Now, you should ask why $a^{m/n}$ is not defined in $\mathbb{R}$ when $a<0$. The motivation of this fact is not trivial, and depends on the importance Mathematicians have attributed to exponentiation identities as $(a^x)^y = a^{xy}$ or $a^{x+y}=a^x\cdot a^y$.

As you should know, the power $a^{1/n}$ (with $a\geq 0$ and $n \in \mathbb{N}$) is defined through the following theorem:

For each $a \geq 0$ and $n \in \mathbb{N}$, there exists a unique $\alpha \geq 0$ s.t. $\alpha^n = a$.

Such an $\alpha$ is called the arithmetic $n$-th root of $a$ and denoted with $\sqrt[n]{a}$ or $a^{1/n}$.

whose proof heavily relies on the completeness of $\mathbb{R}$. Theorem allows you to define the fractional power $a^{m/n}$ with $a\geq 0$ (or $a > 0$ when $m/n < 0$) by letting:

$$a^{m/n} := \sqrt[n]{a^m}\quad \text{(or equivalently } a^{m/n} := (\sqrt[n]{a})^m \text{)}$$

for each $m/n \in \mathbb{Q}$ (it is easy to prove that $\sqrt[n]{a^m} = (\sqrt[n]{a})^m$, hence definition does not depend on the order of application of $m$-th power and $n$-th root).

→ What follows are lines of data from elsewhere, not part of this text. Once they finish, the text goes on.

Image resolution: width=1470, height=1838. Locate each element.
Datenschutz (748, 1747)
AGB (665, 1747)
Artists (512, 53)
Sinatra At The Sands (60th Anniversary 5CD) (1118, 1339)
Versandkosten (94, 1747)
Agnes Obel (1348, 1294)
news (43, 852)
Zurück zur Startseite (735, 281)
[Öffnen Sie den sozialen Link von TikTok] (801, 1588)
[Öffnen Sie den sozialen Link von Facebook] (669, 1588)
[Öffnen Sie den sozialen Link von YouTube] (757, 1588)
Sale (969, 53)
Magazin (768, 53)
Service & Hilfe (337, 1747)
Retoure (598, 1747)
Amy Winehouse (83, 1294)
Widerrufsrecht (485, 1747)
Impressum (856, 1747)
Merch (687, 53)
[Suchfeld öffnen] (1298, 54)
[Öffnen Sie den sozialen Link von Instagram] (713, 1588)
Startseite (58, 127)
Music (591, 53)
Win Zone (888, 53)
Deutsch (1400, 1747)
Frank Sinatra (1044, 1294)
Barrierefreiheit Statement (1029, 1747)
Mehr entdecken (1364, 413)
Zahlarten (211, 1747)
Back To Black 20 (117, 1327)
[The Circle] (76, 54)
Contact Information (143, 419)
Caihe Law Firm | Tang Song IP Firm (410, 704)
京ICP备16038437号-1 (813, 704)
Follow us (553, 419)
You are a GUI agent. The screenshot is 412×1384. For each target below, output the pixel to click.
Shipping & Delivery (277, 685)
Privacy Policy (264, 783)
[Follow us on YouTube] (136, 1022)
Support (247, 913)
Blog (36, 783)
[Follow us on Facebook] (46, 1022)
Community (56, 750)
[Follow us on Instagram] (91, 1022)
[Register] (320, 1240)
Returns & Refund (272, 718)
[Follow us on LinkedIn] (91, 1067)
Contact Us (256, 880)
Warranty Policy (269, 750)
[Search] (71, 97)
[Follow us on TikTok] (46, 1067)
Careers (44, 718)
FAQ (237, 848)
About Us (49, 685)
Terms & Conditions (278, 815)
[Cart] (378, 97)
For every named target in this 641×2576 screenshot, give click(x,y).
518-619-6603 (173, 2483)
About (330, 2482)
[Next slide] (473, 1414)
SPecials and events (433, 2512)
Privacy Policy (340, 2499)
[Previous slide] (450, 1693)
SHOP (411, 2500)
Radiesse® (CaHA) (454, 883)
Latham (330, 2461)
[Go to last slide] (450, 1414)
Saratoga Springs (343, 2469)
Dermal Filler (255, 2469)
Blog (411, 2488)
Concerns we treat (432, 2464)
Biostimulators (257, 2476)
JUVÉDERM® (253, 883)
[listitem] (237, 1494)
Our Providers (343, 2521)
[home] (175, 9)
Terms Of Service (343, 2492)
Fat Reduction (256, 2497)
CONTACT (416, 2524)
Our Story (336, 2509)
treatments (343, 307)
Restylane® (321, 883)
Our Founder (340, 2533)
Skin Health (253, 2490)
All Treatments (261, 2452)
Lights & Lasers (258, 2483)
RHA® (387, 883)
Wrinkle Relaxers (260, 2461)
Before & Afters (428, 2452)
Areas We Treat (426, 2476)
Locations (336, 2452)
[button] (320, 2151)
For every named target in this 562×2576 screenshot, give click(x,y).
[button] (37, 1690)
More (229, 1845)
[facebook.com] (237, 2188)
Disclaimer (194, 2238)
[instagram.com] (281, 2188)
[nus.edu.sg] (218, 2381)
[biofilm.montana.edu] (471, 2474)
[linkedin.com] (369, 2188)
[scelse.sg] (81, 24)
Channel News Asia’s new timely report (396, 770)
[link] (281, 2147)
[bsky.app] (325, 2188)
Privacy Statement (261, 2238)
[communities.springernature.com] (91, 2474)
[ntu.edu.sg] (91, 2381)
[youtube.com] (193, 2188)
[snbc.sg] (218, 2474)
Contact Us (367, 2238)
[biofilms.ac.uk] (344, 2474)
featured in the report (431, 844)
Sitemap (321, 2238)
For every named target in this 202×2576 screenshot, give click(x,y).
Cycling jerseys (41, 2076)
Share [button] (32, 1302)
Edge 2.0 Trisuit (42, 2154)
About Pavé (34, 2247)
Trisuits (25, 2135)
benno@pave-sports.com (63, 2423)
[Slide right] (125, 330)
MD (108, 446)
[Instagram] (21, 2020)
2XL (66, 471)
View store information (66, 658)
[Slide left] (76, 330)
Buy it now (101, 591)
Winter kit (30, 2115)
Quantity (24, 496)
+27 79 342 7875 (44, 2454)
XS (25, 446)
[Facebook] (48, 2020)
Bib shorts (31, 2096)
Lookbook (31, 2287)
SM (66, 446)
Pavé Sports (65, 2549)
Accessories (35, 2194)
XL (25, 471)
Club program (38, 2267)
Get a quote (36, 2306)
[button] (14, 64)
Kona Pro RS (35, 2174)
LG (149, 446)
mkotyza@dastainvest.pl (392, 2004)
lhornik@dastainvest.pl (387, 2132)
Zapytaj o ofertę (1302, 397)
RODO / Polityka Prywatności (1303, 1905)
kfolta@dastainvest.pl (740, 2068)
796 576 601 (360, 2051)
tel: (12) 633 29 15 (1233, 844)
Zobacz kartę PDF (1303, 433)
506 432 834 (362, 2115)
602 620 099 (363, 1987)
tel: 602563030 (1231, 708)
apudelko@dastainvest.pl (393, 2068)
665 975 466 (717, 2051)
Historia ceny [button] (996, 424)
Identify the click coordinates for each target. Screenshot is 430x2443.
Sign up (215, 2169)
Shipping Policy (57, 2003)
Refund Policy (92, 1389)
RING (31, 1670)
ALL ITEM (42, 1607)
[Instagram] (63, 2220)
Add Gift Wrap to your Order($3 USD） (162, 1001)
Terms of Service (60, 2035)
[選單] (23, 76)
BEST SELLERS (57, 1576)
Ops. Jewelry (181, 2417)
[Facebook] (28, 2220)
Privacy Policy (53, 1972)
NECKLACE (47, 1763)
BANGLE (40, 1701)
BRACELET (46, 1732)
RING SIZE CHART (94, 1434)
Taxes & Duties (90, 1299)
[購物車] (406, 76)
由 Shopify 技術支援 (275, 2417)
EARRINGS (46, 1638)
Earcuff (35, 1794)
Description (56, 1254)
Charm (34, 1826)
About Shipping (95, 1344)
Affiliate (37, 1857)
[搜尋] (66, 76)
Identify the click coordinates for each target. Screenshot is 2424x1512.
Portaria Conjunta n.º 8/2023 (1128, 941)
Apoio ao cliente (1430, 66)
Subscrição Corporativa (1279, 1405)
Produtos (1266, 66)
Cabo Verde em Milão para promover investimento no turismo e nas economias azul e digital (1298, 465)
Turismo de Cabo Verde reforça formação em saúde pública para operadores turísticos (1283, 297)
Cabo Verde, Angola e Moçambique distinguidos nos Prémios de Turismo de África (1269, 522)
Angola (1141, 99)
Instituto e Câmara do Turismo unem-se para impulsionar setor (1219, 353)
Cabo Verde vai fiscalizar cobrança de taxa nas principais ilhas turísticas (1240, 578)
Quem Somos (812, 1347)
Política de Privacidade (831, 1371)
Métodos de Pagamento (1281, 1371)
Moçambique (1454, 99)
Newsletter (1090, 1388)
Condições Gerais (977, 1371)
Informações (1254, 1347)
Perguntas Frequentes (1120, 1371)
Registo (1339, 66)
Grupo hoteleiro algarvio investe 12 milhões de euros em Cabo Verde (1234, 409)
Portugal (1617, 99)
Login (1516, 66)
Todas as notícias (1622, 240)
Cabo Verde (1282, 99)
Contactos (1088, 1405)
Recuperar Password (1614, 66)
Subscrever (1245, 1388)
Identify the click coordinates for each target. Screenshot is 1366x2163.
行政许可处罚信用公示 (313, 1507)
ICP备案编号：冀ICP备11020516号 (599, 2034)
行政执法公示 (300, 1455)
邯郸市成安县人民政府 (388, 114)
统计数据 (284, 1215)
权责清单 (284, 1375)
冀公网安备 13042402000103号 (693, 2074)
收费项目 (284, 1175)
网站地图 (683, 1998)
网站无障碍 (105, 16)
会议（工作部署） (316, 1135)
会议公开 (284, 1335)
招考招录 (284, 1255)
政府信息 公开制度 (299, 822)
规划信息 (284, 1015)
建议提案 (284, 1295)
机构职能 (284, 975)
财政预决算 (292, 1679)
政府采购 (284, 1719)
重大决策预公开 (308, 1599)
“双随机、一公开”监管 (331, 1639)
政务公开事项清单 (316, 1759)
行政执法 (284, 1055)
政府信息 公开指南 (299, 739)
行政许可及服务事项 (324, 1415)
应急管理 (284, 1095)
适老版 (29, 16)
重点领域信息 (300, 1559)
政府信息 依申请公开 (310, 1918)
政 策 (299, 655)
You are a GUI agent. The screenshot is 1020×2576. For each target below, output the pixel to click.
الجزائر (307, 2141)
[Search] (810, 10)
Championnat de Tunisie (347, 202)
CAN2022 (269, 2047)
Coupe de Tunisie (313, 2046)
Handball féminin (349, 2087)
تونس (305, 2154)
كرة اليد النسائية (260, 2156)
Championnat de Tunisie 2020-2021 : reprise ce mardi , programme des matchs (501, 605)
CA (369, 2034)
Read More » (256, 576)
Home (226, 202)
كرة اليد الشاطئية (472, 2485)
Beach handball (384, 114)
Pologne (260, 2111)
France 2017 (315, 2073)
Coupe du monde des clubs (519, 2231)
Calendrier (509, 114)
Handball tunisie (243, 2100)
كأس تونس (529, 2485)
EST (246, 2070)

What happens if constraint $a\geq 0$ is dropped? The theorem cannot remain true for every value of the exponent $n \in \mathbb{N}$: in particular, if $n$ is even (i.e., $n=2,4,6,\ldots$) then $\alpha^n \geq 0$ for all $\alpha \in \mathbb{R}$, therefore equality $\alpha^n = a < 0$ is out of question for even $n$s. On the other hand, the situation for odd $n$s is straightforward:

When $n \in \mathbb{N}$ odd (i.e., $n=1,3,5,\ldots$), for each $a<0$ there exists only one $\alpha < 0$ s.t. $\alpha^n = a$, precisely:

$$\alpha = -\sqrt[n]{-a}\quad \text{(or equivalently } \alpha = -\sqrt[n]{|a|}\text{)}\; . $$

Previous statement allows you to define the arithmetic $n$-th root of $a$ also when $a<0$ and $n \in \mathbb{N}$ is odd by setting:

$$\tag{*} \sqrt[n]{a} := - \sqrt[n]{-a}\; ,$$

but doesn't allow you to define the fractional power $a^{1/n}$, nor $a^{m/n}$ when $a<0$!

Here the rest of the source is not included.